(Dataset entries):

- - -

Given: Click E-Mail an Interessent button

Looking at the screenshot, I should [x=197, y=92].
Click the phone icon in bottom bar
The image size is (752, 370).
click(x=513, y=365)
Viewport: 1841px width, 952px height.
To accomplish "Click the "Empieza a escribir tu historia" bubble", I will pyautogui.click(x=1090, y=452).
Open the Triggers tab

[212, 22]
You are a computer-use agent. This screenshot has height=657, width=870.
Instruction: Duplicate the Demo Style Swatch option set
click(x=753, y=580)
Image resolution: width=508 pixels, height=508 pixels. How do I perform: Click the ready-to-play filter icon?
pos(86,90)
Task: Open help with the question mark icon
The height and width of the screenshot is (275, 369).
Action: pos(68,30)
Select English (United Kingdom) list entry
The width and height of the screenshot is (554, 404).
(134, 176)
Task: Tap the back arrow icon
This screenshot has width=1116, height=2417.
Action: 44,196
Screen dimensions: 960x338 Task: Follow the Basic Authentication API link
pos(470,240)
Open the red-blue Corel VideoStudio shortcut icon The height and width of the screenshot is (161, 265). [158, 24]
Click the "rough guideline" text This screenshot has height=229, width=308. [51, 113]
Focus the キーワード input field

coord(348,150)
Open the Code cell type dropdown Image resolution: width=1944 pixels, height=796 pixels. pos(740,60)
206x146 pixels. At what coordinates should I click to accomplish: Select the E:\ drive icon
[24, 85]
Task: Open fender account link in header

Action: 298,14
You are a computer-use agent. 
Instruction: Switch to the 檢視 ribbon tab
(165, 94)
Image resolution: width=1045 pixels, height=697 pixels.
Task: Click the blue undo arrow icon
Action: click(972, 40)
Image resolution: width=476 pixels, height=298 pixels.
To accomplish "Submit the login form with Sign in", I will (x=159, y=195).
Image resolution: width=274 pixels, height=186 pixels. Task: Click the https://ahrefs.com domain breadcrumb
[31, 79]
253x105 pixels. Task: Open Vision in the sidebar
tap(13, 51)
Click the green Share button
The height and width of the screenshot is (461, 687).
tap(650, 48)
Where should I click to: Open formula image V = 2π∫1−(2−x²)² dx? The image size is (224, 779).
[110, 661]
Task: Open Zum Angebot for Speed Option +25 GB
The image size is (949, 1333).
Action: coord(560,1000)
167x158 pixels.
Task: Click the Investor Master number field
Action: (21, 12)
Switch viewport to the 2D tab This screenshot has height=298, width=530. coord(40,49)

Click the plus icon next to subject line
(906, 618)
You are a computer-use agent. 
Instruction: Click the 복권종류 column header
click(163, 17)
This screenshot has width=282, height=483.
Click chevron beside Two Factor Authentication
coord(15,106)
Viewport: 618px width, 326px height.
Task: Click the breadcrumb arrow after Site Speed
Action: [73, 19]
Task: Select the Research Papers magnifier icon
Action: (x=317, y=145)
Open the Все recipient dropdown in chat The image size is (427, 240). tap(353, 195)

- - -

(PROBLEM): List each line of the rows above that contains the string "Switch".

(SOLVED EXERCISE):
Instruction: Switch to the 檢視 ribbon tab
Switch viewport to the 2D tab This screenshot has height=298, width=530. coord(40,49)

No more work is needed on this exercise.